The light at the end of the tunnel
But the private sector is where the biggest damage can be done. Governments cannot prevent it becoming harder for the long-term unemployed finding work. And they cannot prevent small businesses from buckling due to the rolling economic shutdowns and altered consumption patterns. The post-pandemic economic landscape will be very different.
So, for me, while I acknowledge there is light at the end of the tunnel and I also believe that tunnel is finite in length, I question what the new normal looks like. The old pre-pandemic normal wasn't amazing despite record low unemployment in the US. The whole last decade was one of populist outrage from the European sovereign debt crisis to Brexit to the European migrant crisis. That was just settling down as the pandemic hit. And it was doing so under the fog of a mooted secular stagnation in the west. That's not a gangbusters global economy.
The old normal was sub-standard.
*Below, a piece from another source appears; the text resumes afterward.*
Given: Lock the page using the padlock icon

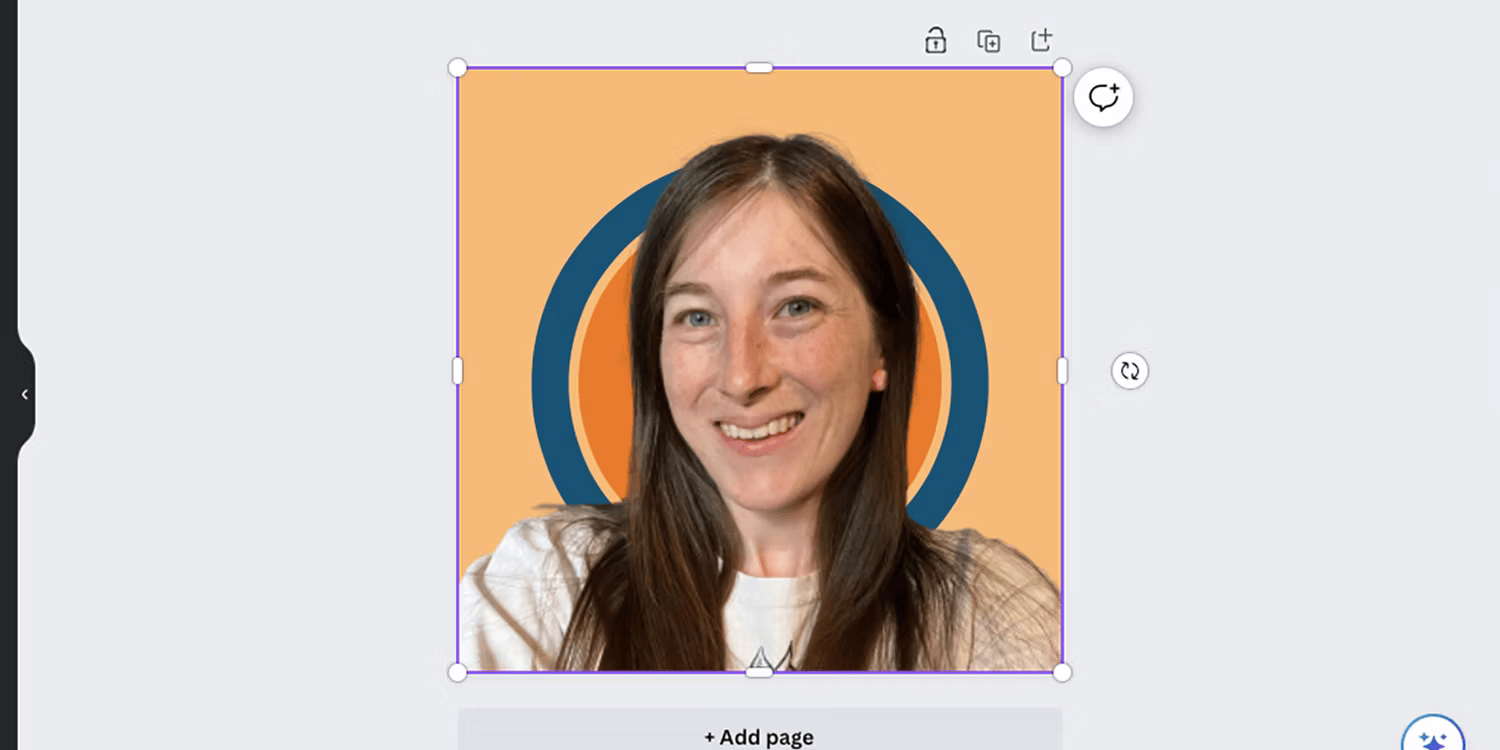Looking at the screenshot, I should tap(935, 41).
And we are adding to it a wholesale risk shift via government IOUs and debt onto government balance sheets. In a world that is still adjusting to changed consumption patterns, the hope for the new normal has to be that pandemic precautionary savings gets spent and a jumpstart from pent-up demand invigorates the economy enough to overcome any worries about inequality, waning productivity or secular stagnation.
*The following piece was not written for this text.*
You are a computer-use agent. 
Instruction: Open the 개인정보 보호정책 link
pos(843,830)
Add to all of this the decoupling of China from the West and you have a sufficiently murky future that I question the reflation narrative that's taken hold in markets.
Bond bear and my view
That's where I am right now as bond markets melt. We've completely roundtripped on yields, meaning we're right back to where we were in February 2020 right before the pandemic forced the last upward salvo in bonds. And yet, share prices are even higher today than they were then. That's pure multiple expansion on the back of what I would call vaccine hopium driving animal spirits.
The best case outcome is a sideways trade until the full re-opening so that the economy can catch up to valuations. I mean, you can't justify higher valuations because of lower discount rates anymore. So clearly we are now at levels more elevated than we were at the tail end of an 11-year bull market in shares. That's not a good place to be if you are starting a bull market.
The outcome I am expecting is a stair-step move higher in global yields until one of three things occurs.
Policy makers could start to move against the higher yields or at least threaten to do so, as the ECB's Christine Lagarde has done. Whether the threats need to followed by action is up for debate.
Yields could move so high that they destabilize markets. It's the DCF, stupid! That's the new mantra regarding long-lived assets and the suppression of yields. In a world of reflation, yields will eventually go up to levels that test those assets most vulnerable to favorable discount rates. Tesla is but one example.
The third and most pernicious outcome that I usually don't speak of is the one where we have another major wave of coronavirus from the mutant strains. That could force lockdowns and would cause a full reversal in bearish momentum in bond markets - which brings this post full circle to the debate about mutant strains.
There are a lot of unknowns here. And equity markets are not priced for those unknowns crystallizing with downside risk. Increasingly sovereign debt markets are though. I continue to believe the cheapest tail risk protection is in betting on a crash up and then a crash down in yields. This may be the one last push for bonds before the bond bull market is truly over.